### TASK INSTRUCTIONS
The stretch wanted below opens at the line containing "This screenshot has height=561, width=661." and closes at the line containing "Open the @BSF_India". Please return it exactly, with no other lines.
───── INPUT DATA
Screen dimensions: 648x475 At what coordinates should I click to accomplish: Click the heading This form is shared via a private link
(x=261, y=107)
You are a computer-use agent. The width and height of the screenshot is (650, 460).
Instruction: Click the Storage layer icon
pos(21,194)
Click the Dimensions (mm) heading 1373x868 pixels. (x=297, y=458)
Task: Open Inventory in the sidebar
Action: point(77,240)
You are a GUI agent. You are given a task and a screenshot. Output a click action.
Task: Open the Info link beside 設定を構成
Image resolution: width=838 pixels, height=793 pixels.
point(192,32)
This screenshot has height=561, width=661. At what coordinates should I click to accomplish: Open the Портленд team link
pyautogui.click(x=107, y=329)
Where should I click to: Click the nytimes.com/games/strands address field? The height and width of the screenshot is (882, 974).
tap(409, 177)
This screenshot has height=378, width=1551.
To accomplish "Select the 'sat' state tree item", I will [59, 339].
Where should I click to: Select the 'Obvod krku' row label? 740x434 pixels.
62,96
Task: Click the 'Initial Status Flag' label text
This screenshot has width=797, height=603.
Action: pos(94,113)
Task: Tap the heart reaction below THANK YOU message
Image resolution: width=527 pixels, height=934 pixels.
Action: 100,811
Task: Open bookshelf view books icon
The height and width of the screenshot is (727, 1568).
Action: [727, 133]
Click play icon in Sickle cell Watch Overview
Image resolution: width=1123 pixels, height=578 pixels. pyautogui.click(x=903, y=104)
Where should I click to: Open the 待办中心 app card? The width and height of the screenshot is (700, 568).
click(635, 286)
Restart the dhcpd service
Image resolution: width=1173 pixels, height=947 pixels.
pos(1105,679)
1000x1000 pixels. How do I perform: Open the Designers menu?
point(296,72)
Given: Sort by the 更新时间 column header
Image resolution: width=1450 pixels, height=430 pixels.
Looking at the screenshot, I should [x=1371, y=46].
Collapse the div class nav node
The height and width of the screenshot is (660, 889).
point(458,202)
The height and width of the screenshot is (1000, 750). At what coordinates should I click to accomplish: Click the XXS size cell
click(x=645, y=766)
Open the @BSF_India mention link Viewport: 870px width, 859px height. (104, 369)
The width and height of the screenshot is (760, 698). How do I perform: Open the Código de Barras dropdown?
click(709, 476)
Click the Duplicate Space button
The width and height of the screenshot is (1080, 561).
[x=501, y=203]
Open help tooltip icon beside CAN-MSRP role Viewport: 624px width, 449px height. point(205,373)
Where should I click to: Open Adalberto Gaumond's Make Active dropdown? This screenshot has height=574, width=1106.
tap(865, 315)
──────────
### TASK SOLUTION
This screenshot has height=561, width=661. At what coordinates should I click to accomplish: Open the Портленд team link
pyautogui.click(x=107, y=329)
Where should I click to: Click the nytimes.com/games/strands address field? The height and width of the screenshot is (882, 974).
tap(409, 177)
This screenshot has height=378, width=1551.
To accomplish "Select the 'sat' state tree item", I will [59, 339].
Where should I click to: Select the 'Obvod krku' row label? 740x434 pixels.
62,96
Task: Click the 'Initial Status Flag' label text
This screenshot has width=797, height=603.
Action: pos(94,113)
Task: Tap the heart reaction below THANK YOU message
Image resolution: width=527 pixels, height=934 pixels.
Action: 100,811
Task: Open bookshelf view books icon
The height and width of the screenshot is (727, 1568).
Action: [727, 133]
Click play icon in Sickle cell Watch Overview
Image resolution: width=1123 pixels, height=578 pixels. pyautogui.click(x=903, y=104)
Where should I click to: Open the 待办中心 app card? The width and height of the screenshot is (700, 568).
click(635, 286)
Restart the dhcpd service
Image resolution: width=1173 pixels, height=947 pixels.
pos(1105,679)
1000x1000 pixels. How do I perform: Open the Designers menu?
point(296,72)
Given: Sort by the 更新时间 column header
Image resolution: width=1450 pixels, height=430 pixels.
Looking at the screenshot, I should [x=1371, y=46].
Collapse the div class nav node
The height and width of the screenshot is (660, 889).
point(458,202)
The height and width of the screenshot is (1000, 750). At what coordinates should I click to accomplish: Click the XXS size cell
click(x=645, y=766)
Open the @BSF_India mention link Viewport: 870px width, 859px height. (104, 369)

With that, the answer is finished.